This past week, our nation was rocked by hatred three times. The first was when a Kentucky man murdered two people of color. The second was when a Florida man mailed bombs to two ex-Presidents, members of Congress, and other public figures. The third – and most deadly – was when a Pennsylvania man entered a synagogue on the Sabbath and murdered eleven people in cold blood.
Our hearts go out to the victims, their families, and their friends. They need our love and support as much as they need our sympathy. And we can’t help but question why three men were so filled with hatred, and so convinced that their actions would not be condemned by all reasonable men and women throughout the world – no matter how they tried to justify them on the basis of some perceived historical injustice.

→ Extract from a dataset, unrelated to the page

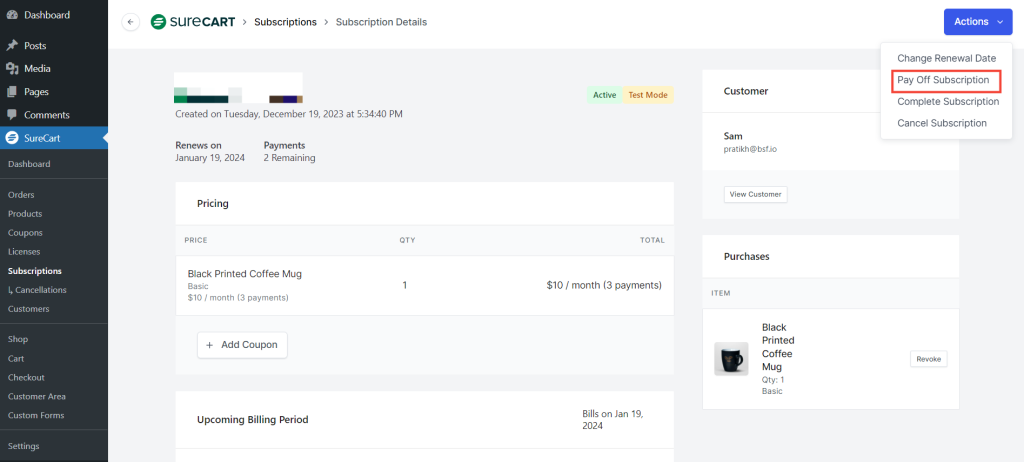Open Settings in SureCart sidebar
Image resolution: width=1024 pixels, height=462 pixels.
tap(24, 446)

What they did was just wrong. And evil.
For far too long, it was easy for people to say that men like this just had to be “crazy” or “mentally ill.” But we know today – more clearly than ever before – that this is not the case.
Hatred is not borne from serious mental illness. It may be triggered by the experiences people have had and the unresolved grievances they may have held for many years, but this is not depression. It isn’t bipolar disorder. It isn’t schizophrenia.
It’s something else.
And that horrifying something else can have devastating consequences if we don’t try to recognize it, don’t try to understand it, and don’t try to change it.
We need to start by focusing on the victims. We need to reach out to them with more than thoughts and prayers. We need to reach out to them with actions that show that we value them, love them, and will protect them. Not by arming more people, but by facing up to our responsibility to change the environment in which we live so that people will not feel a need to be armed to protect themselves. Because when they do, we have failed.
We need to recognize that the victims, their families, their friends, and their communities are suffering a trauma that will change their lives forever. We need to address that trauma, for the sake of their mental health and ours.
And then we need to turn our attention to the perpetrators. We need to understand why they feel as they do, and act as they do. We need to do this not to coddle them or excuse their actions, because they do deserve whatever fate comes their way. We need to do this so that we can prevent more of these haters from being born, by fixing whatever it was that birthed this hatred in the first place.